The case most strongly urged by Spence is Ethridge v. State, 164 Ga. 53 ( 137 S.E. 784) (1927), in which Sheriff Middlebrooks was held to be the prosecutor and his relatives were disqualified on these facts:
"`[H]e procured the warrant upon which the said Atkinson Ethridge was arrested in said case, and made the affidavit on which said warrant was issued, ... he personally made investigation as to the said homicide, and as to the identity of the perpetrators, his efforts along this line beginning on the day of the homicide, and continuing through the trial of the said Atkinson Ethridge; that he gave testimony in the case when the indictment was returned; that he furnished to the solicitor-general and his associate counsel the names of other witnesses upon whose testimony the indictment was returned; that he actively assisted the solicitor-general in the preparation and presentation of said case upon the trial thereof'; `that he was the prosecutor in said case from its inception until the said case was submitted to the jury trying the same, and that it was conceded by the state in open court at the time the jury was being selected, both by the solicitor general and the judge, that he was the prosecutor.'" Ethridge v. State, supra. (Emphasis supplied.)
The instant facts are not comparable to those of Ethridge.
The special presentment on which Spence was tried was signed by the district attorney, but the signature space marked "prosecutor" was left blank. Deputy Sheriff Costlow was shown by the trial transcript to have been the first investigating officer on the crime scene, and to have been chief of the investigation, examining evidence and interrogating Spence. He was an important trial witness for the state, and in closing argument the prosecuting attorney referred to him by name as he did numerous other state's witnesses. This does not make Costlow a "prosecutor" within the meaning of the cases.
Judgment affirmed. All the Justices concur, except Ingram and Hill, JJ., who concur specially, and Gunter, J., who concurs in the judgment only.
ARGUED JANUARY 25, 1977 — DECIDED FEBRUARY 22, 1977.

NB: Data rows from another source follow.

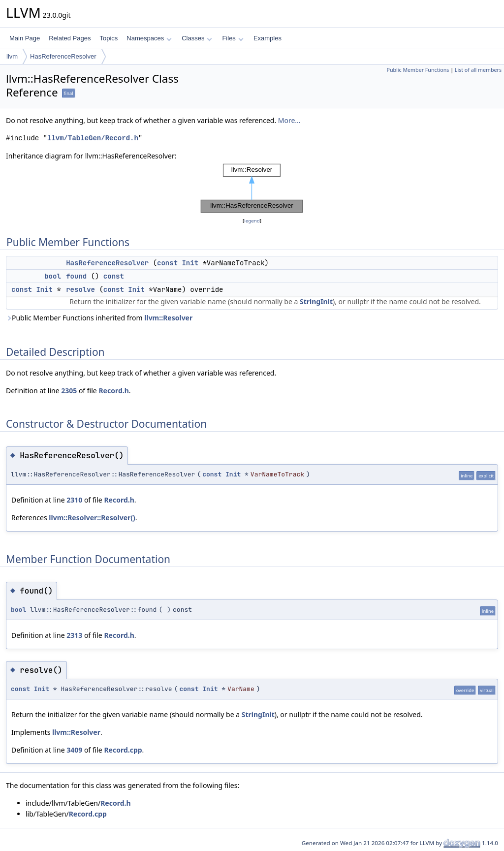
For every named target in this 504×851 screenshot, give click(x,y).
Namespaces (149, 38)
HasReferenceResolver (63, 56)
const (167, 263)
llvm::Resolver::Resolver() (92, 517)
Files (232, 38)
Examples (267, 38)
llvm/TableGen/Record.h (93, 138)
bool (53, 276)
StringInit (316, 301)
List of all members (478, 70)
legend (252, 221)
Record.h (113, 390)
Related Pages (69, 38)
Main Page (25, 38)
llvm (12, 56)
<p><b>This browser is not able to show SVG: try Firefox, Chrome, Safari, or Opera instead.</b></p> (252, 189)
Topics (108, 38)
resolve (80, 289)
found (76, 276)
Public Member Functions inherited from (99, 317)
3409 (74, 750)
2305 (69, 390)
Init (190, 263)
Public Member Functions (417, 70)
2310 (74, 500)
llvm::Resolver (168, 317)
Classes (197, 38)
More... (289, 120)
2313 (74, 635)
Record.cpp (123, 750)
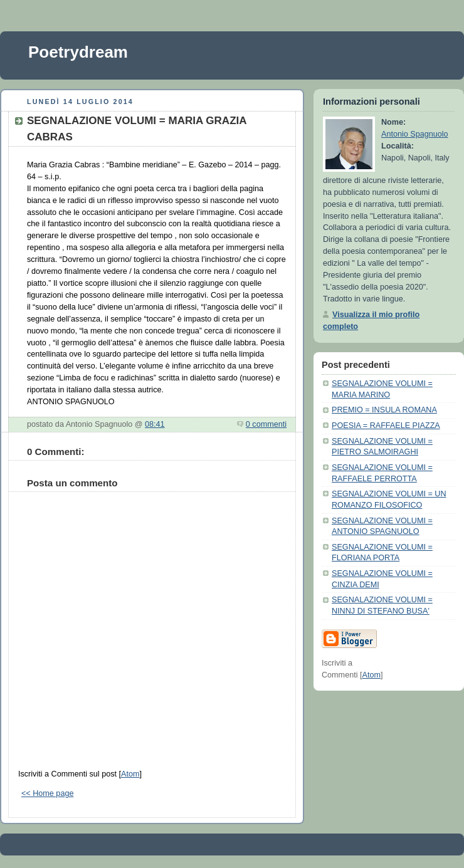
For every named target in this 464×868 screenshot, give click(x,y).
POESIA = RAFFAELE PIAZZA (386, 426)
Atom (130, 774)
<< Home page (47, 793)
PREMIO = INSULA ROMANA (384, 410)
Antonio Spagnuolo (414, 134)
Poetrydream (78, 52)
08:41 (155, 424)
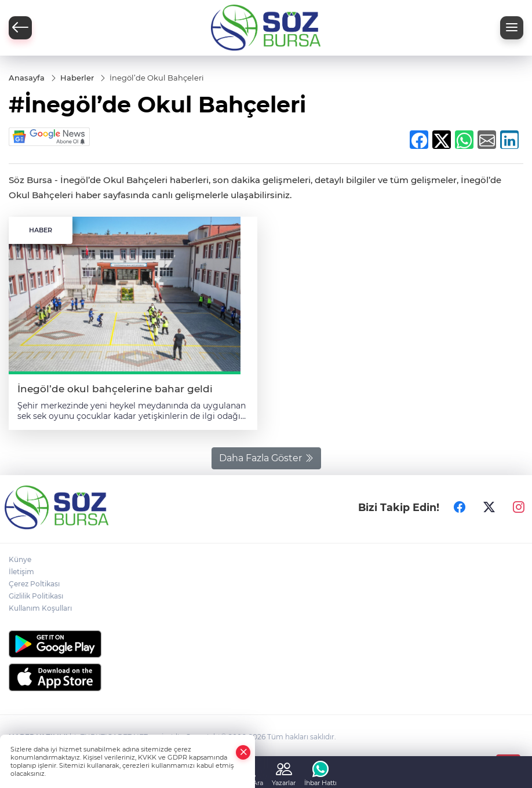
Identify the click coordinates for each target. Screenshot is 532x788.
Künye (20, 559)
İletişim (21, 571)
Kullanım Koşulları (40, 608)
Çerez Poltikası (34, 583)
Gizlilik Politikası (36, 596)
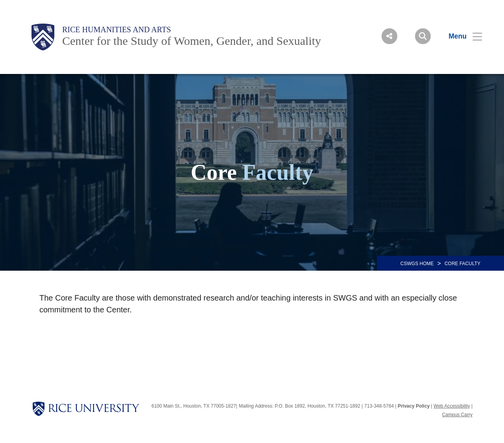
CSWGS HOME (417, 264)
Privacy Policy (413, 406)
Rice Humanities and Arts (117, 30)
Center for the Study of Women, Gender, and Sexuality (191, 41)
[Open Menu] (460, 36)
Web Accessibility (452, 406)
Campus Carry (457, 415)
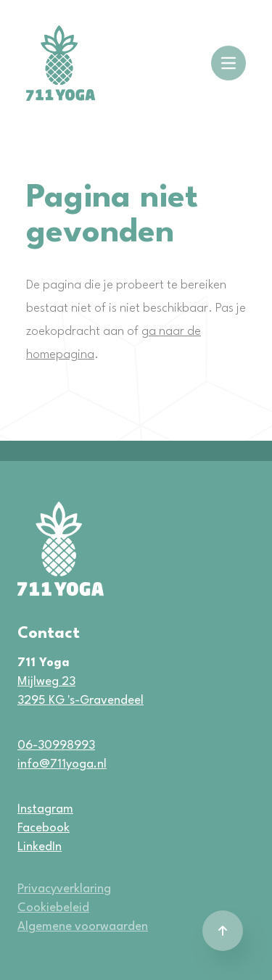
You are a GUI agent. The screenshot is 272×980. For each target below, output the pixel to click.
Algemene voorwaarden (83, 926)
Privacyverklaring (64, 889)
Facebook (44, 828)
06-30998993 (56, 745)
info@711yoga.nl (62, 764)
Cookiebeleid (53, 908)
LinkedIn (39, 847)
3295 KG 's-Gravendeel (81, 700)
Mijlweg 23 (46, 681)
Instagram (45, 809)
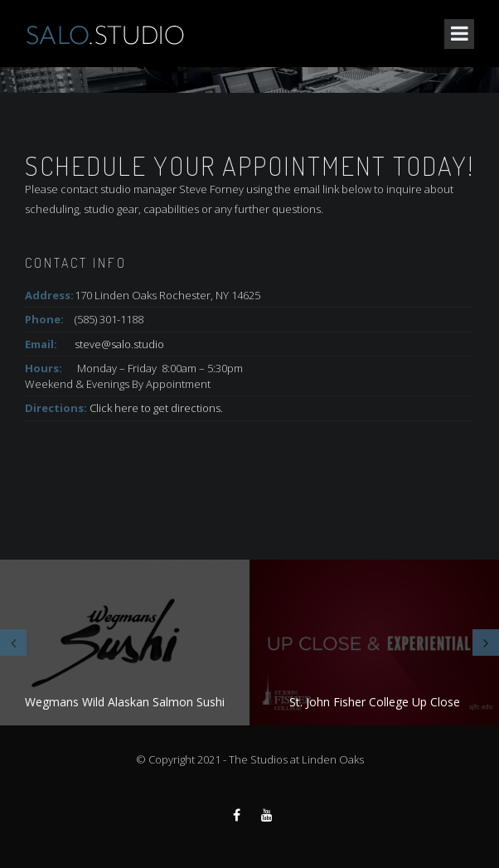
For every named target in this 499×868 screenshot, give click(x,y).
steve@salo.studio (119, 344)
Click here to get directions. (156, 408)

The record of defendant's 1974 trial lists A. R. Costlow as a witness for the state and Dewey Costlow on the jury list. It was incumbent upon defense counsel knowing these two facts to discover on voir dire the relationship between the two and to move for a mistrial under Code Ann. § 59-804 (4) upon learning of Deputy Sheriff Costlow's role as a "prosecutor," if he was a prosecutor. The defendant cannot sit silent at trial hoping for a favorable verdict and, when unsuccessful, move for a new trial on the ground that a juror should have been struck for cause. Joyner v. State, 208 Ga. 435 (2) ( 67 S.E.2d 221) (1951).
I am authorized to state that Justice Ingram joins in this special concurrence.